A ação foi detalhada em uma publicação oficial no blog da companhia.
Segundo a Meta, o processo faz parte de uma adaptação operacional às novas regras impostas pelo governo australiano, que ampliam a responsabilidade das plataformas digitais sobre a idade de seus usuários.
O que diz a lei que proíbe redes sociais para menores de 16 anos
A legislação, que entrou em vigor no início de dezembro, determina que plataformas como Instagram, TikTok — da ByteDance — e Facebook impeçam o acesso de menores de 16 anos.
O descumprimento pode gerar multas de até 49,5 milhões de dólares australianos, o equivalente a cerca de US$ 33 milhões.
Com isso, a Austrália se tornou o primeiro país democrático a adotar uma política tão rigorosa, motivada por preocupações crescentes sobre os impactos das redes sociais na saúde mental, no desenvolvimento emocional e no bem-estar de crianças e adolescentes.
Austrália lidera nova fase da regulamentação digital
Especialistas em políticas públicas avaliam que a iniciativa australiana pode servir de modelo para outros países.
A regulamentação digital tem ganhado espaço no debate global, especialmente diante do aumento de casos relacionados a ansiedade, depressão e exposição a conteúdos inadequados entre jovens.

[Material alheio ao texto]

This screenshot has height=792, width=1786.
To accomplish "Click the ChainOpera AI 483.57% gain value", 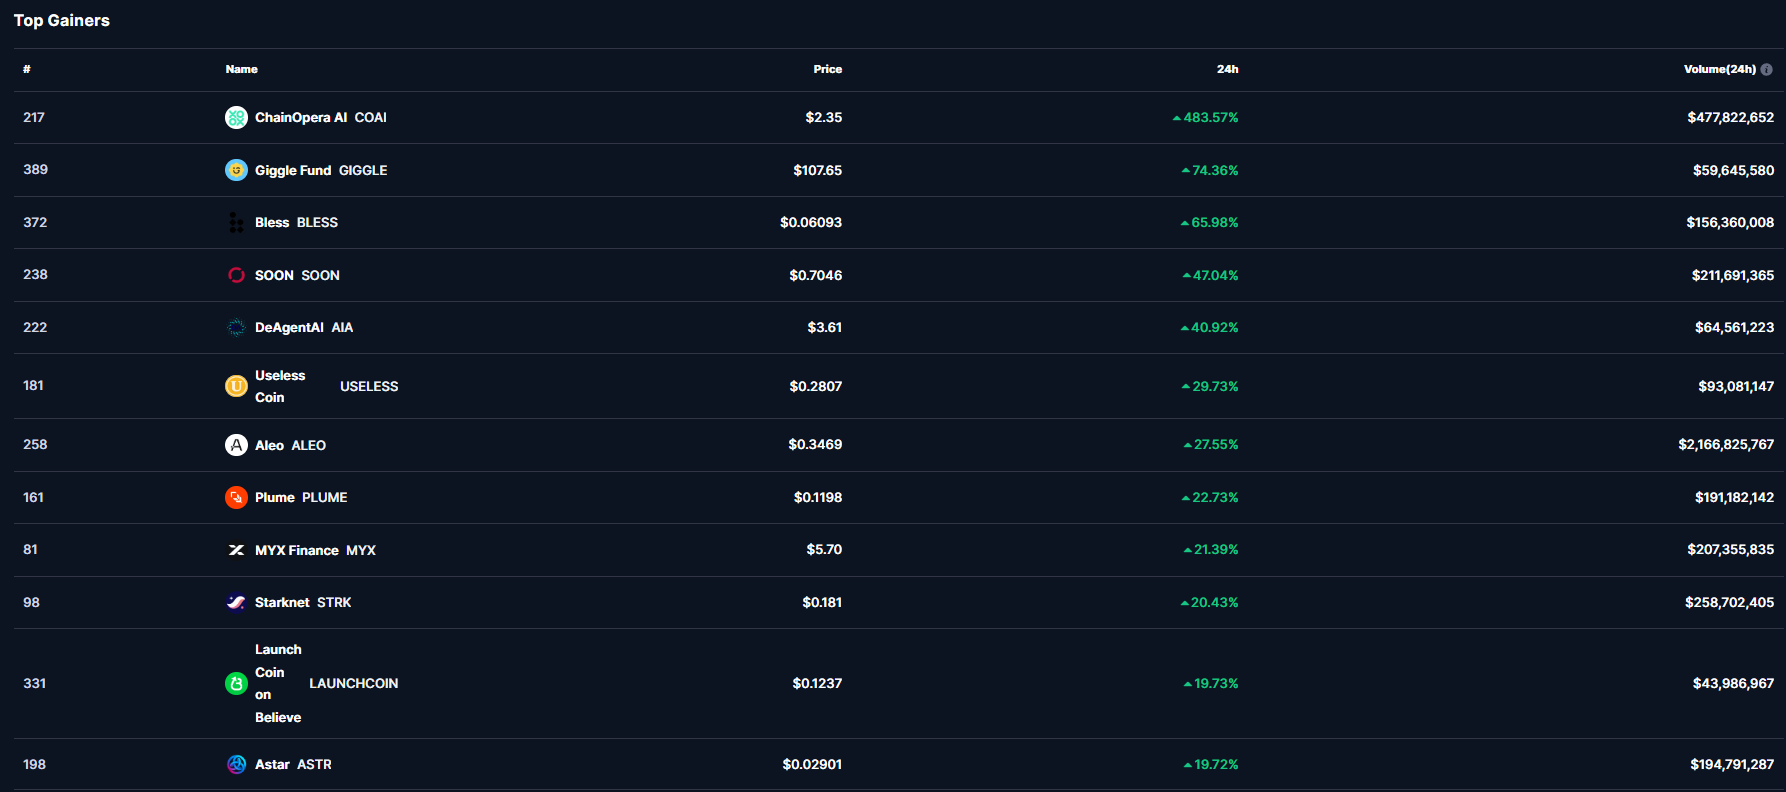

Além disso, autoridades australianas argumentam que a responsabilização das plataformas é fundamental para criar ambientes digitais mais seguros.
A legislação desloca o foco da responsabilidade das famílias para as empresas de tecnologia, que passam a ter dever legal de impedir o acesso indevido.
Meta critica a proibição, mas cumpre a legislação
Apesar de cumprir a nova regra, a Meta Platforms voltou a manifestar oposição à proibição de redes sociais para menores de 16 anos.
A empresa defende a adoção de verificação de idade padrão em toda a indústria e a criação de proteções universais.
Migração para aplicativos alternativos preocupa a empresa
Na publicação oficial, a Meta alertou para o crescimento no número de downloads de plataformas alternativas após a entrada em vigor da lei.
Para a empresa, isso pode comprometer os objetivos da política pública.
“Isso evita o efeito ‘jogo de bater na toupeira’ de ter que acompanhar os novos aplicativos para os quais os adolescentes migrarão a fim de contornar a lei de proibição das redes sociais”, disse a Meta na publicação.
A avaliação é que, sem uma abordagem integrada de regulamentação digital, adolescentes podem acabar expostos a ambientes ainda menos seguros.
Debate global deve se intensificar nos próximos meses
Enquanto isso, governos de outros países observam atentamente os desdobramentos na Austrália.
A decisão envolvendo menores de 16 anos reacende discussões sobre liberdade digital, responsabilidade das plataformas e os limites da intervenção estatal no ambiente online.
Por outro lado, entidades de proteção à infância defendem que medidas mais duras são necessárias para conter os impactos negativos das redes sociais.
Impacto da decisão vai além da Austrália
A ação da Meta Platforms sinaliza que grandes empresas de tecnologia já se preparam para um cenário global mais restritivo.
A tendência é que a proibição de redes sociais, aliada a novas regras de regulamentação digital.
Assim, o caso australiano deixa de ser apenas uma iniciativa local e passa a representar um marco no futuro da governança digital em escala mundial.